§ **Required action**
An identical reprint of the entire listing below is expected.

━━━━━ Recorded information ━━━━━

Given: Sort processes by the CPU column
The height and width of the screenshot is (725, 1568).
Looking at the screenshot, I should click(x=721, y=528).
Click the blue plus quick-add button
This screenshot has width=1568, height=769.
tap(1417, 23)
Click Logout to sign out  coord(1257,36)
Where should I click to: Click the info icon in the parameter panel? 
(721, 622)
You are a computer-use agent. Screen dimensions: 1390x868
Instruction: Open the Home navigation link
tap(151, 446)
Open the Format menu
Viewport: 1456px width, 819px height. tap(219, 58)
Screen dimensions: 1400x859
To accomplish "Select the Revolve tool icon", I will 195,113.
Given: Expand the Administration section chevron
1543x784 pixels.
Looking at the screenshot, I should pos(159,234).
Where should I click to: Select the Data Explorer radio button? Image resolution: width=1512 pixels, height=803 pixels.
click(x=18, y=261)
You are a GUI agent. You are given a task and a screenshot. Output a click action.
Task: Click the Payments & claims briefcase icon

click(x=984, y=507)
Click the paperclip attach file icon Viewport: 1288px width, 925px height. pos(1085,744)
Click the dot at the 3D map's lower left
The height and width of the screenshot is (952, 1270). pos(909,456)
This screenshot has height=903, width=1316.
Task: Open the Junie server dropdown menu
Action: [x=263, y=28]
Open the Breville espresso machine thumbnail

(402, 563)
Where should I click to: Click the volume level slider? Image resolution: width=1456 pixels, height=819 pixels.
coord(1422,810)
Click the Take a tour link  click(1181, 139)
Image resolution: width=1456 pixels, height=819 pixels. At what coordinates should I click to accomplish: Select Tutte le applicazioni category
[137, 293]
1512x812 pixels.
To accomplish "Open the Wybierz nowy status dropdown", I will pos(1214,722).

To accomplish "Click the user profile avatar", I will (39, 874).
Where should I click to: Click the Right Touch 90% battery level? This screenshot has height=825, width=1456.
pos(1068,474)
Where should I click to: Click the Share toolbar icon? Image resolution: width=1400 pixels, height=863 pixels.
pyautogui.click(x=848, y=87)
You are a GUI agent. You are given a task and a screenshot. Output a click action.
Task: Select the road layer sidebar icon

━━━━━

§ **Written answer**
Given: Sort processes by the CPU column
The height and width of the screenshot is (725, 1568).
Looking at the screenshot, I should click(x=721, y=528).
Click the blue plus quick-add button
This screenshot has width=1568, height=769.
tap(1417, 23)
Click Logout to sign out  coord(1257,36)
Where should I click to: Click the info icon in the parameter panel? 
(721, 622)
You are a computer-use agent. Screen dimensions: 1390x868
Instruction: Open the Home navigation link
tap(151, 446)
Open the Format menu
Viewport: 1456px width, 819px height. tap(219, 58)
Screen dimensions: 1400x859
To accomplish "Select the Revolve tool icon", I will 195,113.
Given: Expand the Administration section chevron
1543x784 pixels.
Looking at the screenshot, I should pos(159,234).
Where should I click to: Select the Data Explorer radio button? Image resolution: width=1512 pixels, height=803 pixels.
click(x=18, y=261)
You are a GUI agent. You are given a task and a screenshot. Output a click action.
Task: Click the Payments & claims briefcase icon

click(x=984, y=507)
Click the paperclip attach file icon Viewport: 1288px width, 925px height. pos(1085,744)
Click the dot at the 3D map's lower left
The height and width of the screenshot is (952, 1270). pos(909,456)
This screenshot has height=903, width=1316.
Task: Open the Junie server dropdown menu
Action: [x=263, y=28]
Open the Breville espresso machine thumbnail

(402, 563)
Where should I click to: Click the volume level slider? Image resolution: width=1456 pixels, height=819 pixels.
coord(1422,810)
Click the Take a tour link  click(1181, 139)
Image resolution: width=1456 pixels, height=819 pixels. At what coordinates should I click to accomplish: Select Tutte le applicazioni category
[137, 293]
1512x812 pixels.
To accomplish "Open the Wybierz nowy status dropdown", I will pos(1214,722).

To accomplish "Click the user profile avatar", I will (39, 874).
Where should I click to: Click the Right Touch 90% battery level? This screenshot has height=825, width=1456.
pos(1068,474)
Where should I click to: Click the Share toolbar icon? Image resolution: width=1400 pixels, height=863 pixels.
pyautogui.click(x=848, y=87)
You are a GUI agent. You are given a task and a screenshot. Output a click action.
Task: Select the road layer sidebar icon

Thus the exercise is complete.